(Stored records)
********************

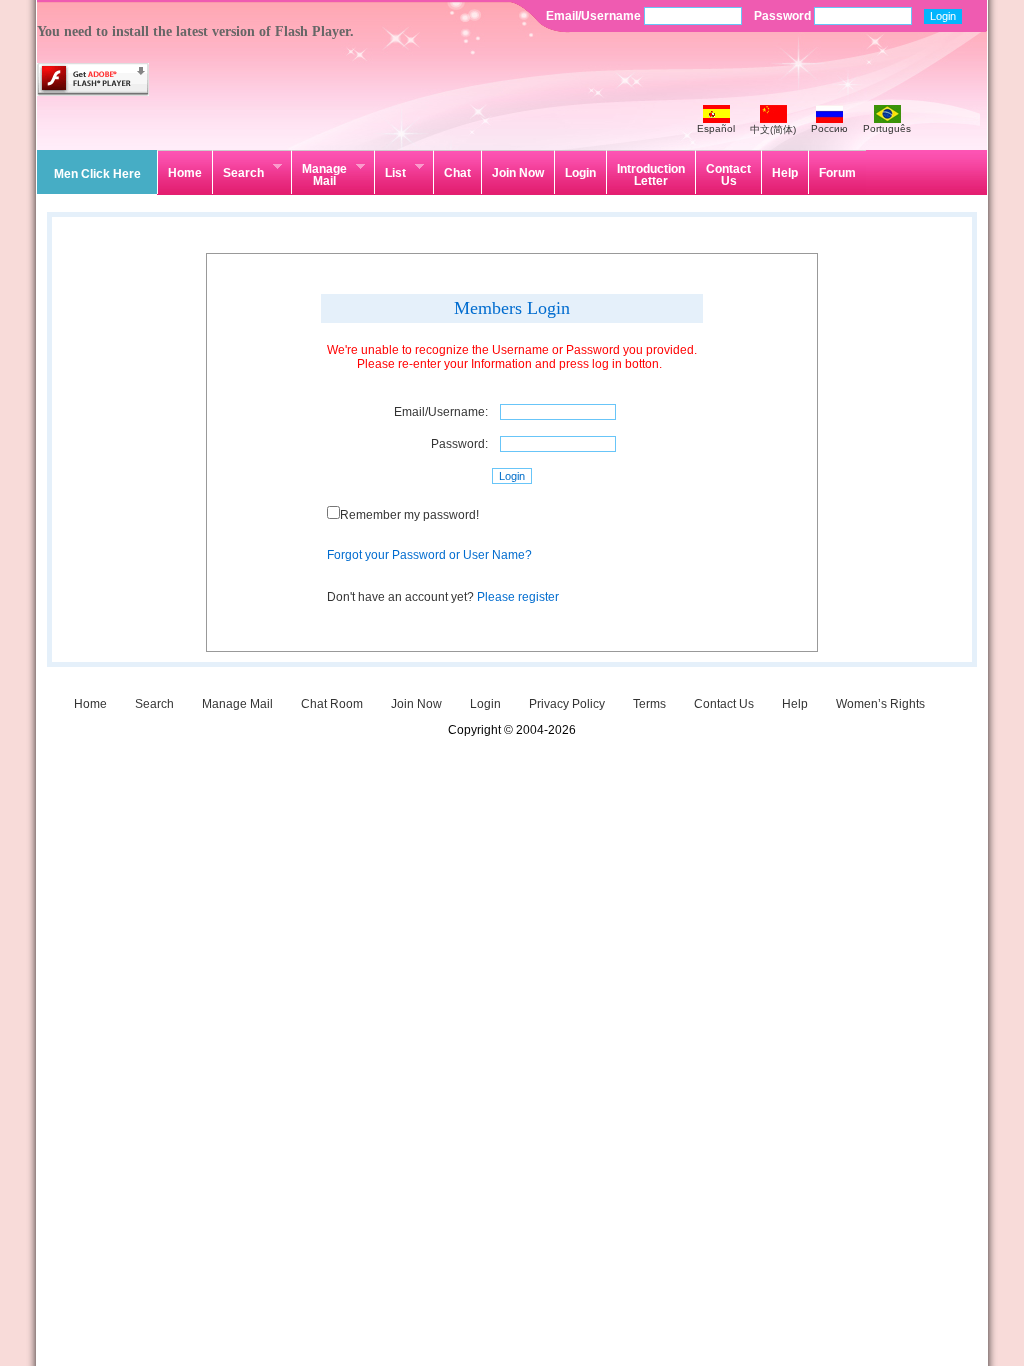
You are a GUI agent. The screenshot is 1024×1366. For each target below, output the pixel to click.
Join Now (518, 173)
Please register (518, 597)
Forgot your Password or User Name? (429, 555)
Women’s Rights (880, 704)
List (390, 170)
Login (580, 173)
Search (238, 170)
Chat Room (332, 704)
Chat (457, 173)
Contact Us (728, 175)
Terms (649, 704)
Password (784, 16)
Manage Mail (319, 174)
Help (785, 173)
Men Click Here (97, 174)
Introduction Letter (651, 175)
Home (185, 173)
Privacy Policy (567, 704)
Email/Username (595, 16)
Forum (837, 173)
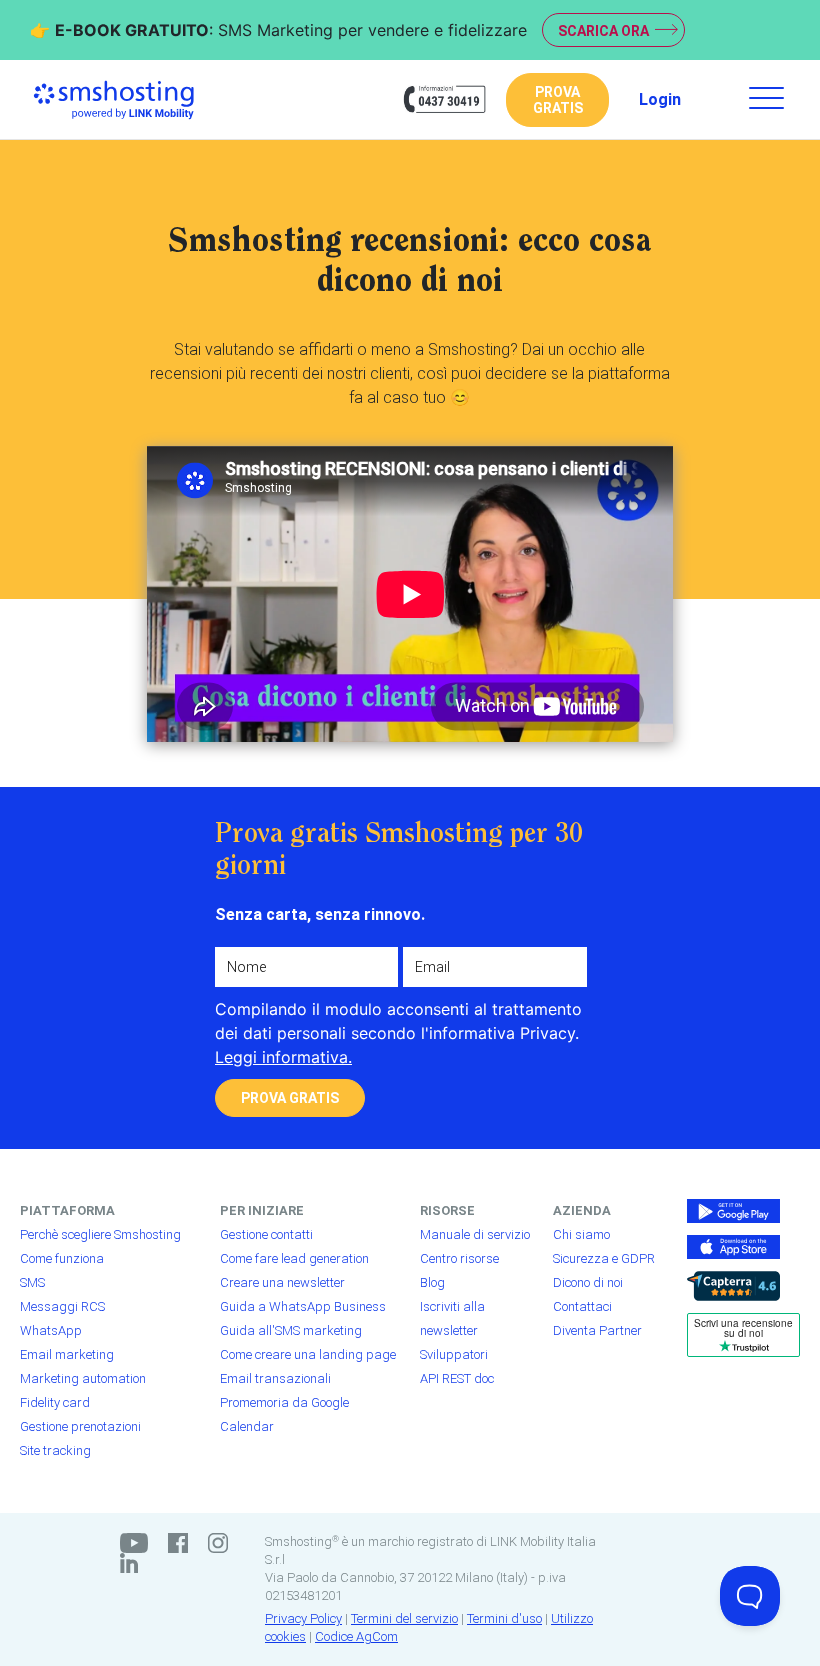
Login (660, 99)
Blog (432, 1282)
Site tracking (55, 1450)
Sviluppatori (454, 1354)
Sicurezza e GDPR (604, 1258)
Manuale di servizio (475, 1234)
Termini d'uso (504, 1618)
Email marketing (67, 1354)
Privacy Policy (303, 1618)
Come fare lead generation (294, 1258)
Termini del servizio (404, 1618)
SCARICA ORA (603, 31)
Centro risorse (459, 1258)
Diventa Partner (597, 1330)
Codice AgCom (356, 1636)
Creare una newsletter (282, 1282)
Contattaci (582, 1306)
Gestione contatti (266, 1234)
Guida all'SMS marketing (291, 1330)
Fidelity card (55, 1402)
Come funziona (62, 1258)
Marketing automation (83, 1378)
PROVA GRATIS (558, 100)
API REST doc (457, 1378)
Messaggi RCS (62, 1306)
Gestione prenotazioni (80, 1426)
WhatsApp (51, 1330)
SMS (32, 1282)
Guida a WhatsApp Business (303, 1306)
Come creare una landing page (308, 1354)
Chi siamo (581, 1234)
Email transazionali (275, 1378)
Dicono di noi (588, 1282)
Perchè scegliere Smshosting (100, 1234)
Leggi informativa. (283, 1057)
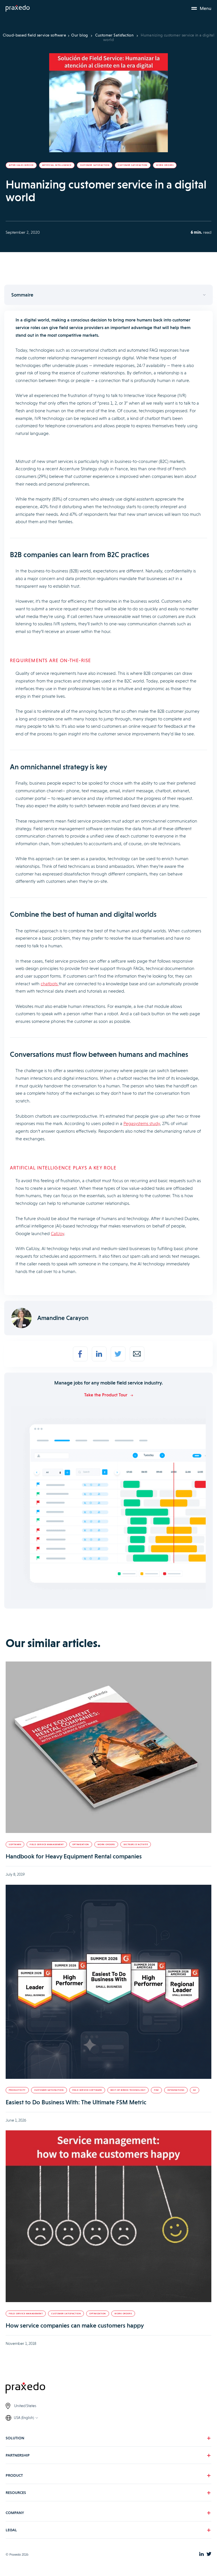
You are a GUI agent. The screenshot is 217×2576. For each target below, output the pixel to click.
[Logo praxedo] (108, 2388)
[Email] (137, 1354)
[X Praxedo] (209, 2554)
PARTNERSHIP (18, 2455)
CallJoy (57, 1233)
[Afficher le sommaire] (108, 295)
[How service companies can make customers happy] (108, 2216)
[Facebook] (80, 1354)
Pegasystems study (141, 1123)
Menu (205, 8)
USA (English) (24, 2418)
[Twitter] (118, 1354)
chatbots (50, 983)
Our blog (79, 35)
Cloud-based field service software (34, 35)
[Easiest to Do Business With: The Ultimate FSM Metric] (108, 1982)
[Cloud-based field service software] (18, 8)
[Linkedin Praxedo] (201, 2554)
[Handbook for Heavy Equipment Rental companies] (108, 1747)
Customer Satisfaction (114, 35)
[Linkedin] (99, 1354)
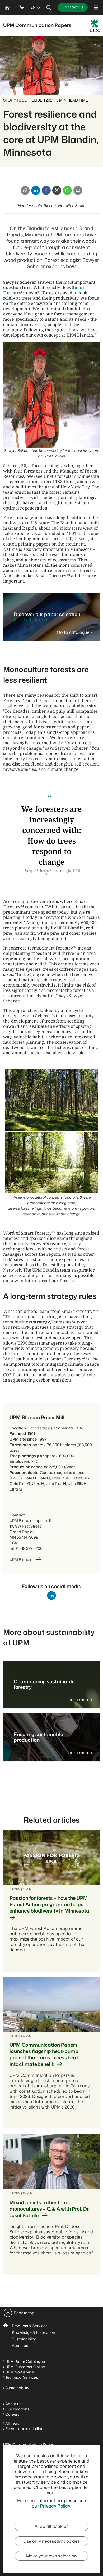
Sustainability (24, 2339)
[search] (48, 7)
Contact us (73, 7)
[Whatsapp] (67, 190)
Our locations (17, 2409)
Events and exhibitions (25, 2428)
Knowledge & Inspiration (33, 2332)
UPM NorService (19, 2372)
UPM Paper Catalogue (25, 2361)
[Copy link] (25, 190)
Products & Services (29, 2326)
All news (12, 2423)
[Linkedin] (35, 190)
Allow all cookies (51, 2526)
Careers (12, 2414)
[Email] (77, 190)
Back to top (24, 2313)
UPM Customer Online (25, 2366)
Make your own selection (51, 2556)
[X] (56, 190)
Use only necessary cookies (51, 2541)
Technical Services (21, 2377)
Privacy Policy (55, 2505)
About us (20, 2345)
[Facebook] (46, 190)
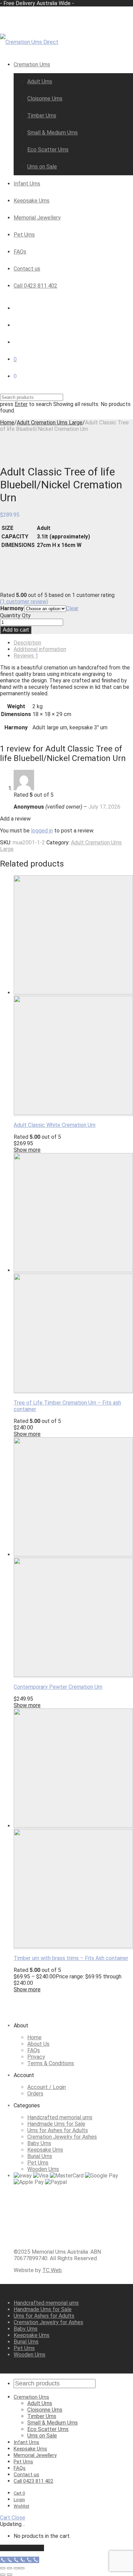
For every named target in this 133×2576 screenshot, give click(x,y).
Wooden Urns (43, 2169)
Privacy (36, 2057)
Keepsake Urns (31, 200)
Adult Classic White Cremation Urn (54, 1125)
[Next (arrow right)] (9, 2575)
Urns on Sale (42, 166)
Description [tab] (27, 642)
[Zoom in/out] (2, 2568)
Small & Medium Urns (52, 132)
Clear (72, 608)
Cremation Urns (32, 64)
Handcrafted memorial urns (59, 2117)
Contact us (27, 268)
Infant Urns (27, 183)
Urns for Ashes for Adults (57, 2130)
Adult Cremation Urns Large (50, 422)
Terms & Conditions (50, 2063)
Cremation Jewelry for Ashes (62, 2137)
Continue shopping (22, 2548)
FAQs (20, 251)
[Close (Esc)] (22, 2568)
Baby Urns (39, 2143)
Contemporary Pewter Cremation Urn (58, 1687)
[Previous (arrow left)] (2, 2575)
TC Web (52, 2270)
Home (7, 422)
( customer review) (24, 601)
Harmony (12, 608)
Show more (27, 1150)
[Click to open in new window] (65, 2240)
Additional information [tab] (40, 649)
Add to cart (16, 630)
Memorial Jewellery (37, 217)
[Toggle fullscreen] (9, 2568)
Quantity (10, 615)
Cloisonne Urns (44, 98)
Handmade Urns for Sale (56, 2124)
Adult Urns (39, 81)
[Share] (16, 2568)
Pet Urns (24, 234)
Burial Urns (39, 2156)
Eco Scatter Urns (48, 149)
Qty (26, 615)
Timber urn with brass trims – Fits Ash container (71, 1958)
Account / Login (46, 2087)
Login (19, 2499)
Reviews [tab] (26, 655)
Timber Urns (41, 115)
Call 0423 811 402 (35, 285)
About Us (38, 2044)
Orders (35, 2093)
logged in (42, 830)
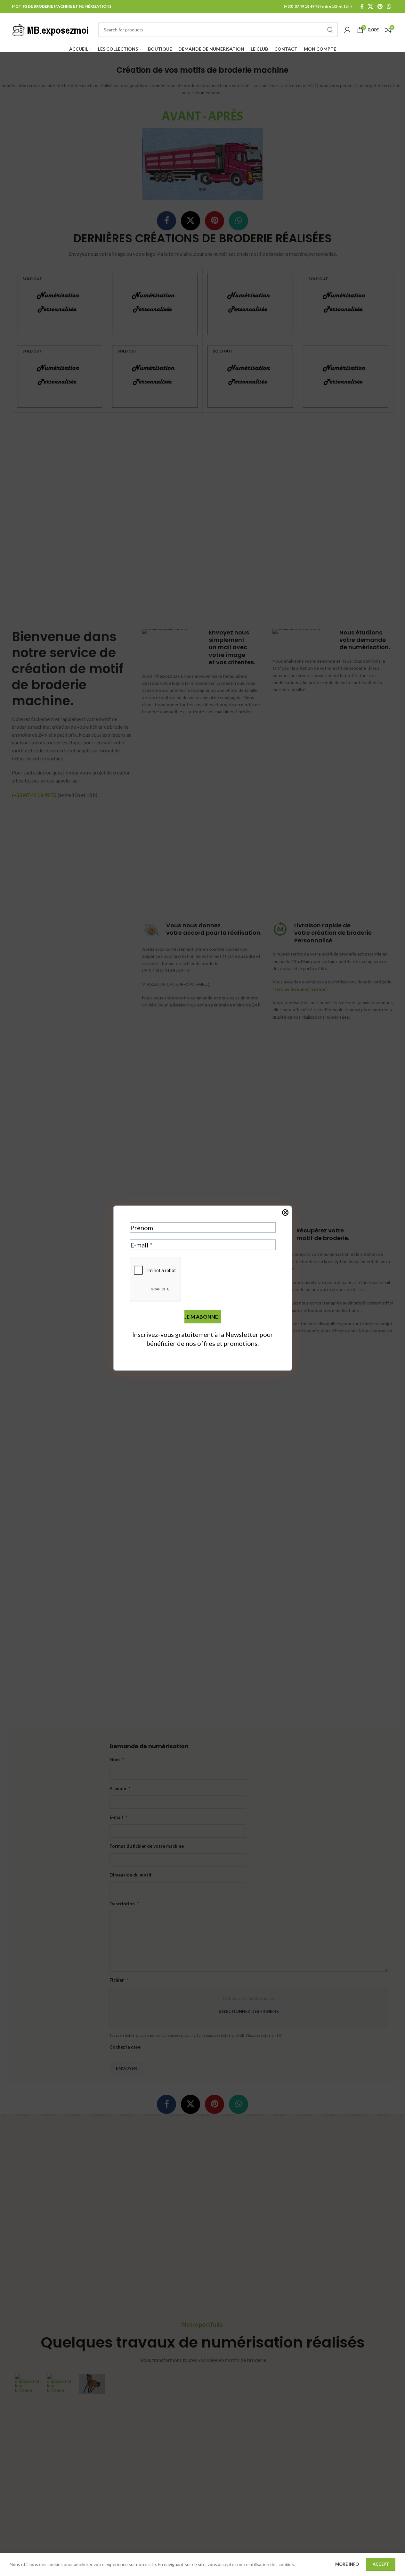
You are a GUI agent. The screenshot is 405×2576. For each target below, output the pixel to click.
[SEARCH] (330, 29)
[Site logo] (52, 29)
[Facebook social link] (362, 6)
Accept (381, 2564)
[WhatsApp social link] (389, 6)
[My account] (347, 29)
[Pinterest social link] (380, 6)
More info (347, 2564)
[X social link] (370, 6)
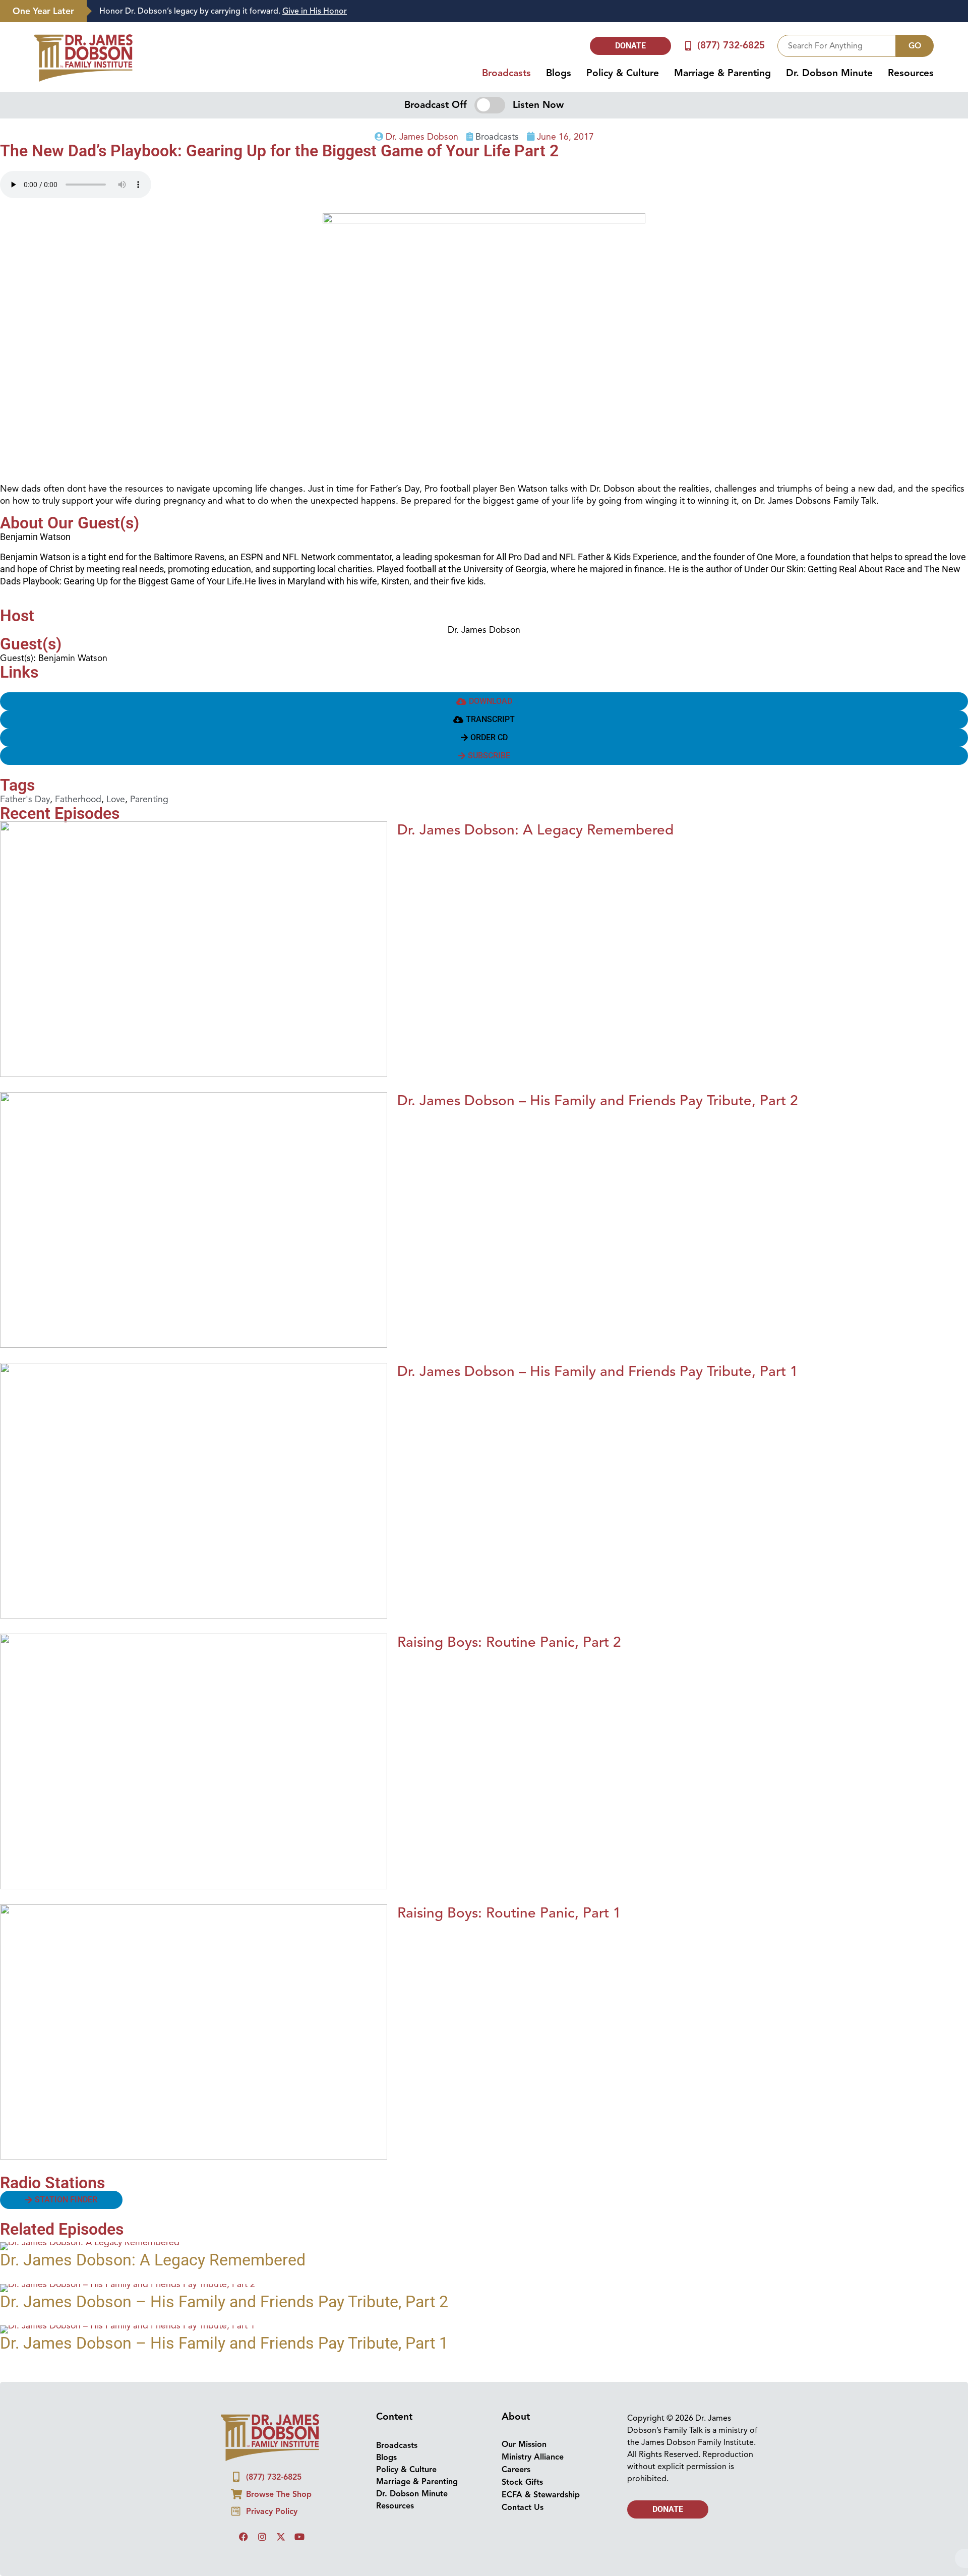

********************

# TASK PROMPT
Would you please repeat only the lines above, beginning at the one that has "Dicono di noi (588, 1282)" and stopping after the one that has "Privacy (36, 2057)", exactly and with no pictures?

# RESPONSE FOR THIS EXERCISE
Dicono di noi (588, 1282)
Perchè scegliere Smshosting (100, 1234)
Leggi informativa. (283, 1057)
You are a GUI agent. The screenshot is 217×2576. For each target below, output the pixel to click.
[Logo praxedo] (108, 2388)
[Email] (137, 1354)
[X Praxedo] (209, 2554)
PARTNERSHIP (18, 2455)
CallJoy (57, 1233)
[Afficher le sommaire] (108, 295)
[How service companies can make customers happy] (108, 2216)
[Facebook] (80, 1354)
Pegasystems study (141, 1123)
Menu (205, 8)
USA (English) (24, 2418)
[Twitter] (118, 1354)
chatbots (50, 983)
Our blog (79, 35)
Cloud-based field service software (34, 35)
[Easiest to Do Business With: The Ultimate FSM Metric] (108, 1982)
[Cloud-based field service software] (18, 8)
[Linkedin Praxedo] (201, 2554)
[Handbook for Heavy Equipment Rental companies] (108, 1747)
Customer Satisfaction (114, 35)
[Linkedin] (99, 1354)
Sustainability (24, 2339)
[search] (48, 7)
Contact us (73, 7)
[Whatsapp] (67, 190)
Our locations (17, 2409)
Events and exhibitions (25, 2428)
Knowledge & Inspiration (33, 2332)
UPM NorService (19, 2372)
UPM Paper Catalogue (25, 2361)
[Copy link] (25, 190)
Products & Services (29, 2326)
All news (12, 2423)
[Linkedin] (35, 190)
Allow all cookies (51, 2526)
Careers (12, 2414)
[Email] (77, 190)
Back to top (24, 2313)
UPM Customer Online (25, 2366)
Make your own selection (51, 2556)
[X] (56, 190)
Use only necessary cookies (51, 2541)
Technical Services (21, 2377)
Privacy Policy (55, 2505)
About us (20, 2345)
[Facebook] (46, 190)
For every named target in this 133×2576 screenshot, give click(x,y).
Wooden Urns (43, 2169)
Privacy (36, 2057)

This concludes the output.